Build Status Coverage Status Binder Open In Colab PyPI version

Noise reduction in python using spectral gating

Noisereduce is a noise reduction algorithm in python that reduces noise in time-domain signals like speech, bioacoustics, and physiological signals. It relies on a method called "spectral gating" which is a form of Noise Gate. It works by computing a spectrogram of a signal (and optionally a noise signal) and estimating a noise threshold (or gate) for each frequency band of that signal/noise.

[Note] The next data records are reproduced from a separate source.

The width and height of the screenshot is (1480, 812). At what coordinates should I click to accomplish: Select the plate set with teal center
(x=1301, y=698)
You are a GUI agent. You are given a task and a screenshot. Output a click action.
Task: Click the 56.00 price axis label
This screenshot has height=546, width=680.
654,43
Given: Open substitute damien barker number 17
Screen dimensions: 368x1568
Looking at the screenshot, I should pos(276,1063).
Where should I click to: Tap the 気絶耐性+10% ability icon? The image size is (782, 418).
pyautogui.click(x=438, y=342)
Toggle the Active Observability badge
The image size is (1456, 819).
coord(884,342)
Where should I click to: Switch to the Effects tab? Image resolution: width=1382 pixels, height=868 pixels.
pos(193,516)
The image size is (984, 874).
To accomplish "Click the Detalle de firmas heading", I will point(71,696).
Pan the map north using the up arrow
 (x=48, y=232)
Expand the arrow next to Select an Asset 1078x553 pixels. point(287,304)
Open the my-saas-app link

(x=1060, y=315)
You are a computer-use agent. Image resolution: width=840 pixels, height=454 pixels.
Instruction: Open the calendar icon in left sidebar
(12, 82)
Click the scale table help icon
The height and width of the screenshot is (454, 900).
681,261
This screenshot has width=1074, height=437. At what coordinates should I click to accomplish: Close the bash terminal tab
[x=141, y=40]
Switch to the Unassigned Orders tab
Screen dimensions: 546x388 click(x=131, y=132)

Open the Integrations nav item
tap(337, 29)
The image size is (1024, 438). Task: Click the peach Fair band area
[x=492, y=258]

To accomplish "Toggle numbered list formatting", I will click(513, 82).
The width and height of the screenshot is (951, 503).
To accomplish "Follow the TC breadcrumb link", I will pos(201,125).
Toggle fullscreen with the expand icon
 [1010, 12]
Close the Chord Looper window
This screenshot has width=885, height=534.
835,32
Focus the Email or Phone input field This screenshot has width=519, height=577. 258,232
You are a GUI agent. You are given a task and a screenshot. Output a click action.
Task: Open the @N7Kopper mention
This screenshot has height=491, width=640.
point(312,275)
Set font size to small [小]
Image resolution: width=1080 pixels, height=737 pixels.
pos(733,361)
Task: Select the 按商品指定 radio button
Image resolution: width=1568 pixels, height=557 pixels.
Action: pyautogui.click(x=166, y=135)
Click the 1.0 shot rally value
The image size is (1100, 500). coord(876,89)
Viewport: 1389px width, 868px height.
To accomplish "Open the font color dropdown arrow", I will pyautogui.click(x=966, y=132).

That threshold is used to compute a mask, which gates noise below the frequency-varying threshold.

The most recent version of noisereduce comprises two algorithms:

  1. Stationary Noise Reduction: Keeps the estimated noise threshold at the same level across the whole signal
  2. Non-stationary Noise Reduction: Continuously updates the estimated noise threshold over time

Version 3 Updates:

  • Includes a PyTorch-based implementation of Spectral Gating, an algorithm for denoising audio signals.
  • You can now create a noisereduce nn.Module object which allows it to be used either as a standalone module or as part of a larger neural network architecture.
  • The run time of the algorithm decreases substantially.

Version 2 Updates:

  • Added two forms of spectral gating noise reduction: stationary noise reduction, and non-stationary noise reduction.
  • Added multiprocessing so you can perform noise reduction on bigger data.
  • The new version breaks the API of the old version.
  • The previous version is still available at from noisereduce.noisereducev1 import reduce_noise
  • You can now create a noisereduce object which allows you to reduce noise on subsets of longer recordings

Stationary Noise Reduction

  • The basic intuition is that statistics are calculated on each frequency channel to determine a noise gate. Then the gate is applied to the signal.
  • This algorithm is based (but not completely reproducing) on the one outlined by Audacity for the noise reduction effect (Link to C++ code)
  • The algorithm takes two inputs:
    1. A noise clip containing prototypical noise of clip (optional)
    2. A signal clip containing the signal and the noise intended to be removed

Steps of the Stationary Noise Reduction algorithm

  1. A spectrogram is calculated over the noise audio clip
  2. Statistics are calculated over spectrogram of the the noise (in frequency)
  3. A threshold is calculated based upon the statistics of the noise (and the desired sensitivity of the algorithm)
  4. A spectrogram is calculated over the signal
  5. A mask is determined by comparing the signal spectrogram to the threshold
  6. The mask is smoothed with a filter over frequency and time
  7. The mask is appled to the spectrogram of the signal, and is inverted If the noise signal is not provided, the algorithm will treat the signal as the noise clip, which tends to work pretty well

Non-stationary Noise Reduction

  • The non-stationary noise reduction algorithm is an extension of the stationary noise reduction algorithm, but allowing the noise gate to change over time.
  • When you know the timescale that your signal occurs on (e.g. a bird call can be a few hundred milliseconds), you can set your noise threshold based on the assumption that events occuring on longer timescales are noise.
  • This algorithm was motivated by a recent method in bioacoustics called Per-Channel Energy Normalization.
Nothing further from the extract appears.